*** Document text ***

A sort of recommendation with caveats

 Last night, somewhat against my better inclinations, I watched Matt Walsh's "documentary" "What is a Woman?"

Some of it was very good.  Some of it was cringey. I wish he would have cut the snark and provocation and taken the subject seriously. So I can't really recommend it, but I can't really not recommend it, either.

The best parts were the serious interviews, one with an adolescent psychiatrist (old school) who explained the Kinsey report and other research that led us to this morass, and the Britsh theologian Carl Trueman who explained how identity and emotion figure into these developments.

If you can skip through to those folks, it will be worth your time. Other good points are Jordan Peterson (I just like how he talks, but sometimes he's a bit much) and the Canadian father on the telephone. Also the academic who teaches women's studies but cannot define a woman. And Debra Soh, who has some credibility as a neuroscientist. 

(Walsh did not go to college and clearly has a bias against higher education or anyone more educated than he. The way he edits the interview with the professor sort of signals that.)

*** End of Document text ***

— Task set —
A. Rewrite the review from "Some of it was very" through "as a neuroscientist.", replacing "psychiatrist" with "psychologist".
B. Which people does the review name with both a first and a last name?
C. Carry on writing the review of "What is a Woman?" from where it stops.
The lines that come next have no connection to the review.

*** Record set ***

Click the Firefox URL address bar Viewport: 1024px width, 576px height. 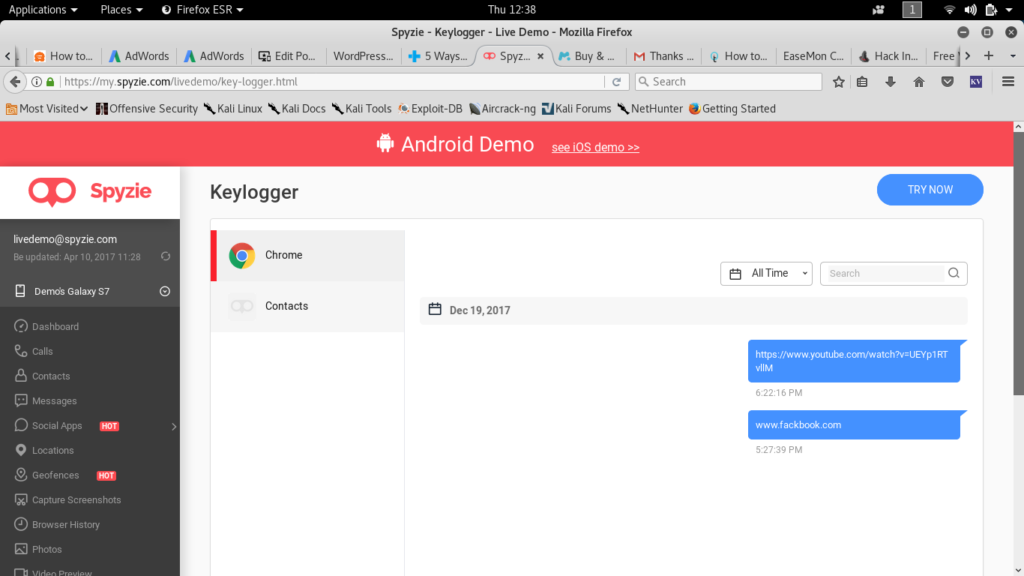[330, 82]
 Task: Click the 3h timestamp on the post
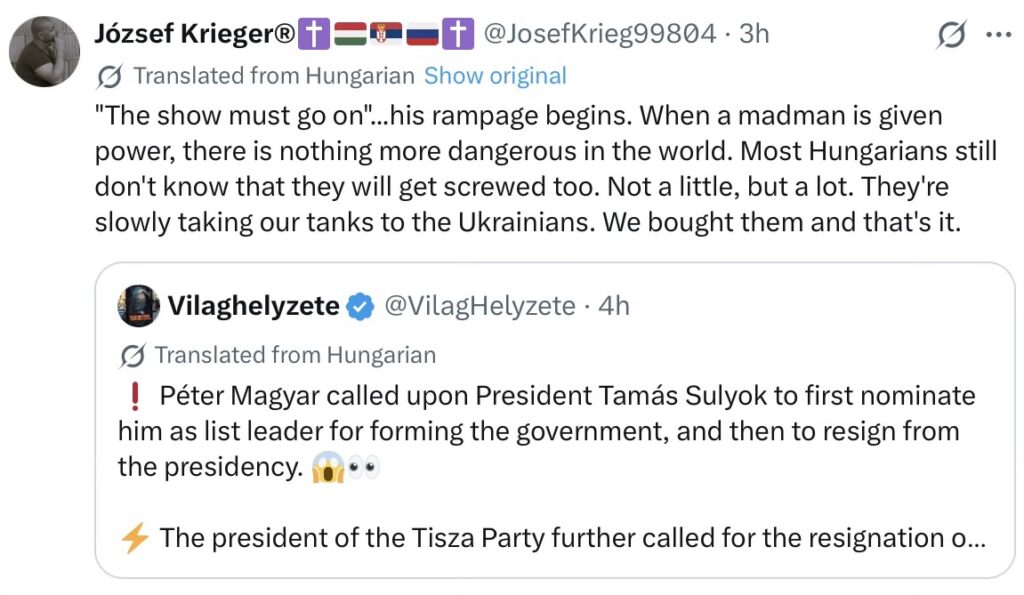tap(754, 34)
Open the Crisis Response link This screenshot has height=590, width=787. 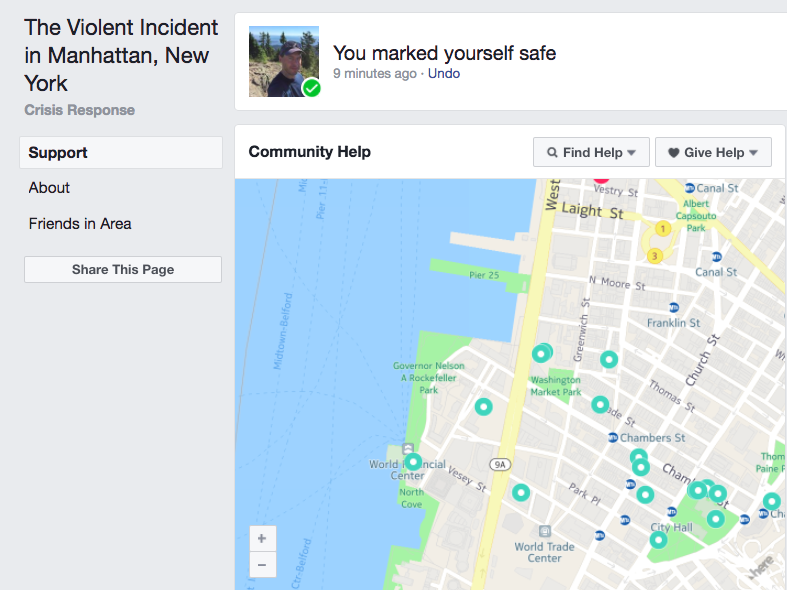click(80, 110)
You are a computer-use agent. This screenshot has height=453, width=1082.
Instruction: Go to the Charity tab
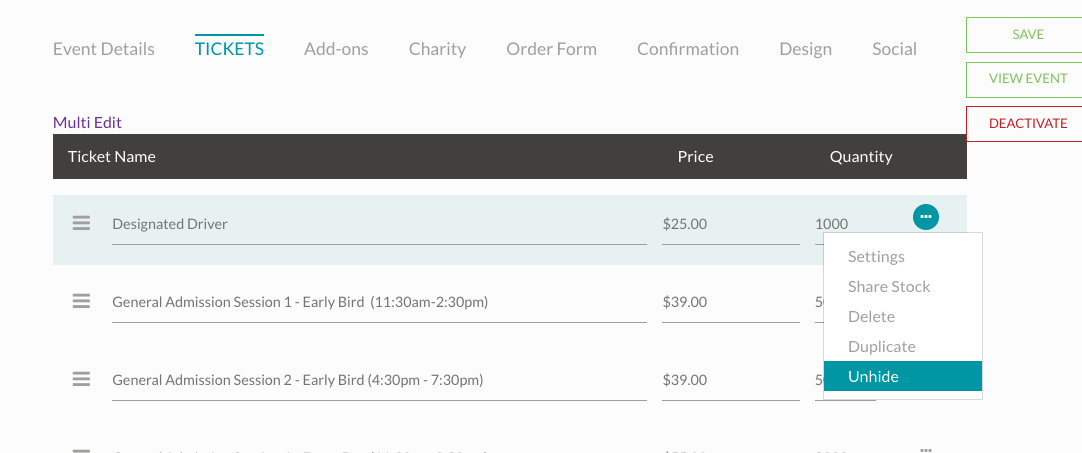437,49
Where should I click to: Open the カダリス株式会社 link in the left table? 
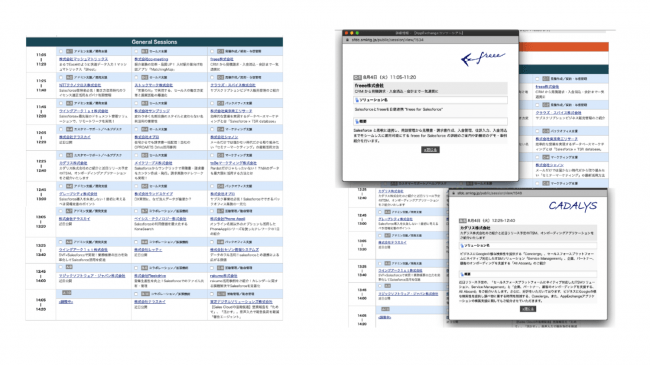[x=73, y=163]
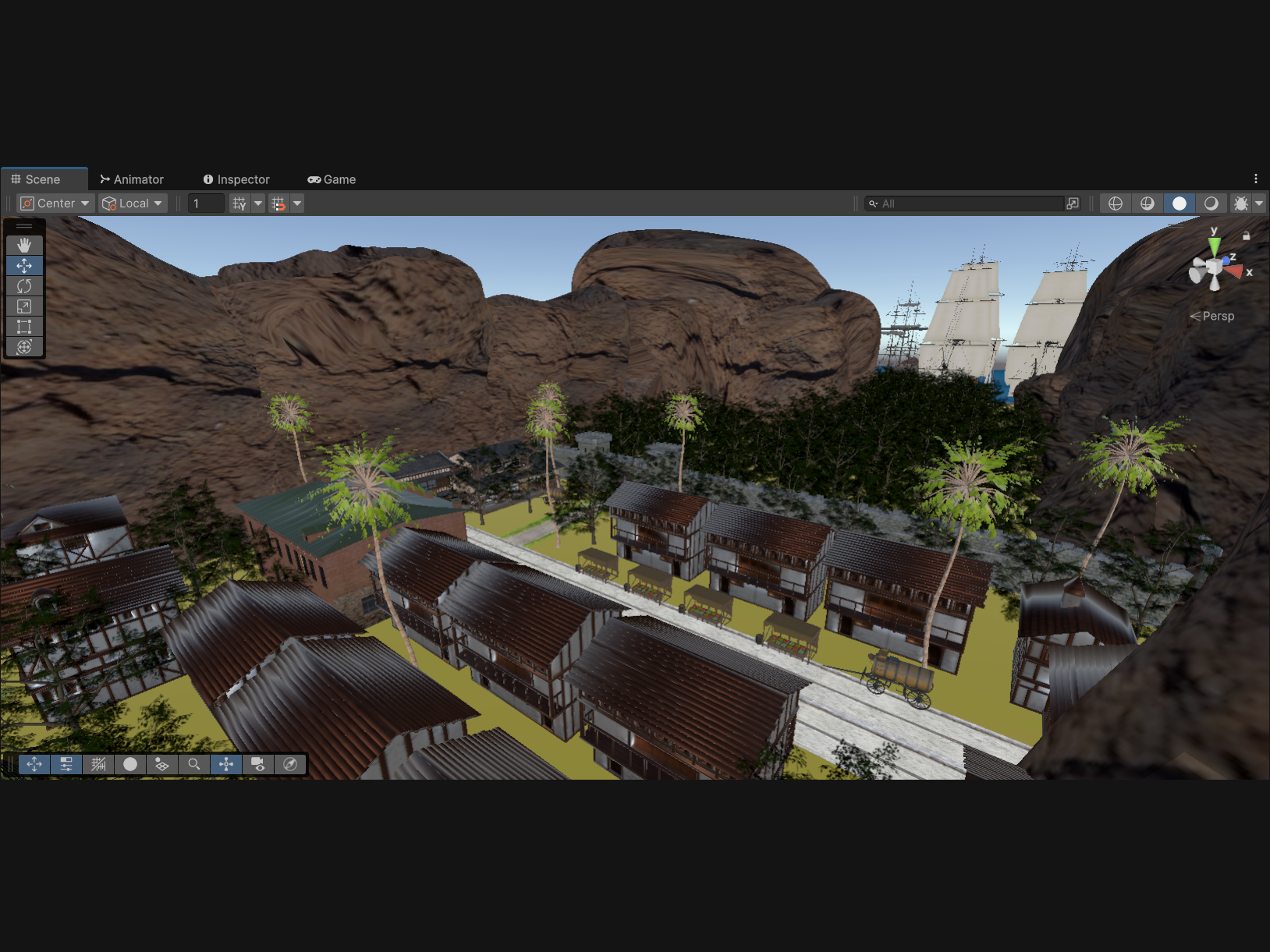Toggle the scene gizmo lock
1270x952 pixels.
[x=1246, y=235]
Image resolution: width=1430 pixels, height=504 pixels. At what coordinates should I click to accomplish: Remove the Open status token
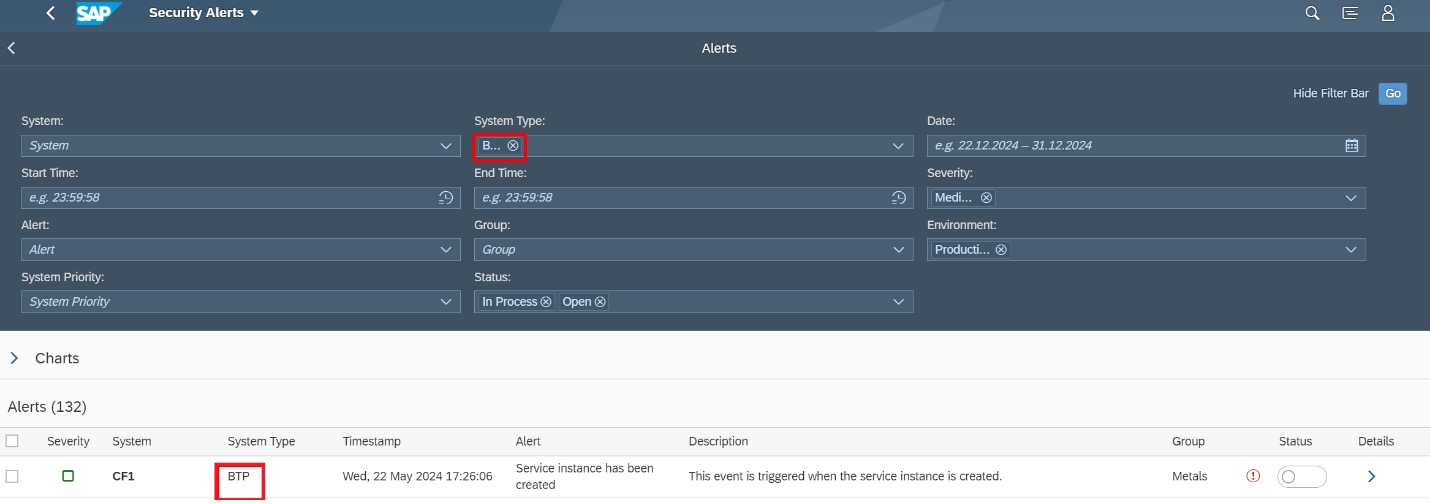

*** End of Record set ***

— Task responses —
A.
Some of it was very good.  Some of it was cringey. I wish he would have cut the snark and provocation and taken the subject seriously. So I can't really recommend it, but I can't really not recommend it, either.

The best parts were the serious interviews, one with an adolescent psychologist (old school) who explained the Kinsey report and other research that led us to this morass, and the Britsh theologian Carl Trueman who explained how identity and emotion figure into these developments.

If you can skip through to those folks, it will be worth your time. Other good points are Jordan Peterson (I just like how he talks, but sometimes he's a bit much) and the Canadian father on the telephone. Also the academic who teaches women's studies but cannot define a woman. And Debra Soh, who has some credibility as a neuroscientist.

B. Matt Walsh, Carl Trueman, Jordan Peterson, Debra Soh

C.
As a woman, I am offended by any man or woman equating womanhood with makeup and dressing up. My life as a woman has been defined by relationships, marriage, motherhood, abuse, dealing with some levels of opposition to my career and and spiritual aspirations, and mostly joy. Not by frilly dresses, false eyelashes, and bubble baths. In this day, a woman who likes the outdoors and "guy stuff" should not be told by others that she is anything other than a woman who likes the physical world. No one has that right, and neither do they have the right to insinuate a gentle and musically talented young man is not a "full man."

The core: at this time, certain elements of society in academia and related areas, in concert with social media and activist groups, are confusing language and emphasizing subjective emotions. Why? and why such violent resistance to any desire to debate this matter?

Follow the money. Media makes money from our fascination with this overblown topic. And there is an argument that some elements in medicine do, too. 

However, there is a lot more clickbait than serious journalism on this issue.  To say nothing of the dirth of recognition and compassion in the video of and for those who experience the dysphoria that leads to the search for decisions.